6. Potranslacyjne zmiany polipeptydów Są 4 typy zmian surowego polipeptydu po translacji: fałdowanie, przycinanie, modyfikacja chemiczna i usuwanie intein (fragmentów polipeptydów) tak by złożyć ze sobą eksteiny (fragmenty poza inteinami, jest tu analogia do intronów i egzonow, ale oba procesy nie są od siebie zależne).

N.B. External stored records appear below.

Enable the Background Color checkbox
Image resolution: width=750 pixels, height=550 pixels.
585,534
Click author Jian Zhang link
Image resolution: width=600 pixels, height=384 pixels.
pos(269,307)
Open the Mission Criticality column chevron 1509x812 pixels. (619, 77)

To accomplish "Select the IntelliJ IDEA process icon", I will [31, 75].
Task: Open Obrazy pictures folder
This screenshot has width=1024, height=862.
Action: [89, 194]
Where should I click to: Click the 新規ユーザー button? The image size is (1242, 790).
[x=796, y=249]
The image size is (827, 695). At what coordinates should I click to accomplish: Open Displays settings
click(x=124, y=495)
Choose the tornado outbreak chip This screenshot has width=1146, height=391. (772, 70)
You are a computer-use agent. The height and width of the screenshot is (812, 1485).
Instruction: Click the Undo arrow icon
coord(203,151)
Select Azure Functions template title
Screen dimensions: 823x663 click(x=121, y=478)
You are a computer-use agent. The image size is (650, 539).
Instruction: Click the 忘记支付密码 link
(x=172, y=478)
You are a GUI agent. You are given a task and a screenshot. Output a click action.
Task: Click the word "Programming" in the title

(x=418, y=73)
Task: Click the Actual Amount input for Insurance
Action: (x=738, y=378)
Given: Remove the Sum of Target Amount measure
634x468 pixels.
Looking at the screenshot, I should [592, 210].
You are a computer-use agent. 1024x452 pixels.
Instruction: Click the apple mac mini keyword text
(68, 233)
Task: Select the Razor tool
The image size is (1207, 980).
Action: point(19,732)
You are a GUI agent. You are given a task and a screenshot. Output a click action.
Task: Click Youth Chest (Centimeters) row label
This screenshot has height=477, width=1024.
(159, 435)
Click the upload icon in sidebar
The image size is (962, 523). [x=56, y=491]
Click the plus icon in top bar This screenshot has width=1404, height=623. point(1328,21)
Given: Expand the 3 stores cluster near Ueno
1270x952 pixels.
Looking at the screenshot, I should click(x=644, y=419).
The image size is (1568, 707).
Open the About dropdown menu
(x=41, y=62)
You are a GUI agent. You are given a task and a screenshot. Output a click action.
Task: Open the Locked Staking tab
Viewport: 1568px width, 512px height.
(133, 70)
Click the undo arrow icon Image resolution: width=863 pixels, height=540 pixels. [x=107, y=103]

6. Potranslacyjne zmiany polipeptydów - fałdowanie Dotyczy każdego polipeptydu, każdy musi szybko przyjąć prawidłową strukturę przestrzenną aby nie został usunięty z komórki. Fałdowanie odbywa się poprzez chowanie się do środka hydrofobowych odcinków białka.
6. Potranslacyjne zmiany polipeptydów cięcie proteolityczne Przykładem jest insulina. Peptyd sygnałowy jest całkowicie usunięty. Trzy pozostałe części (łańcuchy-chains) fałdują. Struktura trzeciorzędowa jest stabilizowana przez wiązania dwusiarczkowe Potem zachodzi usunięcie łańcucha B.
7. Translacja a retikulum eukariontów. W komórkach eukariotycznych produkty translacji są uwalniane do wewnątrz retikulum endoplazmatycznego (ER). Ponieważ jeden mrna jest wykorzystywany wiele razy, dochodzi do charakterystycznej wędrówki mrna po powierzchni retikulum.